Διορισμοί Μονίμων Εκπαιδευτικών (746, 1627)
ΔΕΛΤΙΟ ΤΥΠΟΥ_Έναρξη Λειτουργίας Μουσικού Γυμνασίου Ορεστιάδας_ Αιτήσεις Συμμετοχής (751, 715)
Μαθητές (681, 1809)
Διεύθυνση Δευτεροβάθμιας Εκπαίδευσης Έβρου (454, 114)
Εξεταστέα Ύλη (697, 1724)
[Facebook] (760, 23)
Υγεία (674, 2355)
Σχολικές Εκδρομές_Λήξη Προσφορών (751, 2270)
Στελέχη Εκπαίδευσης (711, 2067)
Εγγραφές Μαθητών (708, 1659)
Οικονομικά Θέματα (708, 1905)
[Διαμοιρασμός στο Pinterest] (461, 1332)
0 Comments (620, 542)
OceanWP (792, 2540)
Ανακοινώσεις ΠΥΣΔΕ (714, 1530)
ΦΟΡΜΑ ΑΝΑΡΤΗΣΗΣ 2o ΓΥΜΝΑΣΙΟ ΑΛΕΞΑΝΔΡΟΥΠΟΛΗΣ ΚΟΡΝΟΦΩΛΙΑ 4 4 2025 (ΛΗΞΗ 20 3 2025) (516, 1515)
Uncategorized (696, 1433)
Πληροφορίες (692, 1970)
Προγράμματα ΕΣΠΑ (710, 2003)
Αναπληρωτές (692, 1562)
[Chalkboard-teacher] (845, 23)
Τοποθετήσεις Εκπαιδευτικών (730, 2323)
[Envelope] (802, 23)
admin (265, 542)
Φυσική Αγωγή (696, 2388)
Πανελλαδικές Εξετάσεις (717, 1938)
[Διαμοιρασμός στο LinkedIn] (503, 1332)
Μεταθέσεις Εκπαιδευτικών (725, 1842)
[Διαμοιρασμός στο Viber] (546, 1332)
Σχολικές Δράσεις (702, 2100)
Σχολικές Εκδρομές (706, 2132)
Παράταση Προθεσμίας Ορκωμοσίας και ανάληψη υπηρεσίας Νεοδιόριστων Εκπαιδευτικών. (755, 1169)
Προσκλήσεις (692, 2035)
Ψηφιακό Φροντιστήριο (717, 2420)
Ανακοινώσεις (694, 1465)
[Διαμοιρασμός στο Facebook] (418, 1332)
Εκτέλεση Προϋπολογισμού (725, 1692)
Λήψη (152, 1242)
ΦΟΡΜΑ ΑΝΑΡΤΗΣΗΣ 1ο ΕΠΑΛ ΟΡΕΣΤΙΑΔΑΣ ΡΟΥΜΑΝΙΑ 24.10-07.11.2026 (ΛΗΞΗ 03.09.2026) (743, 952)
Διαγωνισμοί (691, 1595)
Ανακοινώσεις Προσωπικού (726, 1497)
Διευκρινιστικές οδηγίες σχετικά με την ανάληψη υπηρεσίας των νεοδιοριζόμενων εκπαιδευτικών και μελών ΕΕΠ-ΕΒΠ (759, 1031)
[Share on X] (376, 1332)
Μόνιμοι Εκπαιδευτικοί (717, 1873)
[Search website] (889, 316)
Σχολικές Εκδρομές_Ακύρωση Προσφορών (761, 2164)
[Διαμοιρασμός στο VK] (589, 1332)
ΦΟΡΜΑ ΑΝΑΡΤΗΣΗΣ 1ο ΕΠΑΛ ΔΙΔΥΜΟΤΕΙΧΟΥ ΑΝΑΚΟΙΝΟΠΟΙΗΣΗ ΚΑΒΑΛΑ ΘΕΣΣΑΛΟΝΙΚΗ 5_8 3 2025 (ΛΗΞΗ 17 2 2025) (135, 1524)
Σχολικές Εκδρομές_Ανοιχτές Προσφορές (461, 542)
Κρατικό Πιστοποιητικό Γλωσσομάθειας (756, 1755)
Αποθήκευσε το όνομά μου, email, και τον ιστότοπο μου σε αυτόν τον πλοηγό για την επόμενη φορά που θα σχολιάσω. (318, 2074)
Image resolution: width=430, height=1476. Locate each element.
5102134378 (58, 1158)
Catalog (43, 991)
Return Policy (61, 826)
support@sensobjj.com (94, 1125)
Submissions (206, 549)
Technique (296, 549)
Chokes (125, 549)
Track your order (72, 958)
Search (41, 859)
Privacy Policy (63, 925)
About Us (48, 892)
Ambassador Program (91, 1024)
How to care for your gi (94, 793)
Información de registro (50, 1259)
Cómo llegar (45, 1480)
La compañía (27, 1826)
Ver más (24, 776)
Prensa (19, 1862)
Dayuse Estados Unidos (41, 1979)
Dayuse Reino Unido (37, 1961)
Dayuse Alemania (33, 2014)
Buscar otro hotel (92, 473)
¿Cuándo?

What the exercise asks.
For the material above, reproduce exactly the lines from the line with "Εκτέλεση Προϋπολογισμού (725, 1692)" to the line with "[Διαμοιρασμός στο VK] (589, 1332)", inclusive, and exclude all others.

Your response.
Εκτέλεση Προϋπολογισμού (725, 1692)
Λήψη (152, 1242)
ΦΟΡΜΑ ΑΝΑΡΤΗΣΗΣ 1ο ΕΠΑΛ ΟΡΕΣΤΙΑΔΑΣ ΡΟΥΜΑΝΙΑ 24.10-07.11.2026 (ΛΗΞΗ 03.09.2026) (743, 952)
Διαγωνισμοί (691, 1595)
Ανακοινώσεις Προσωπικού (726, 1497)
Διευκρινιστικές οδηγίες σχετικά με την ανάληψη υπηρεσίας των νεοδιοριζόμενων εκπαιδευτικών και μελών ΕΕΠ-ΕΒΠ (759, 1031)
[Share on X] (376, 1332)
Μόνιμοι Εκπαιδευτικοί (717, 1873)
[Search website] (889, 316)
Σχολικές Εκδρομές_Ακύρωση Προσφορών (761, 2164)
[Διαμοιρασμός στο VK] (589, 1332)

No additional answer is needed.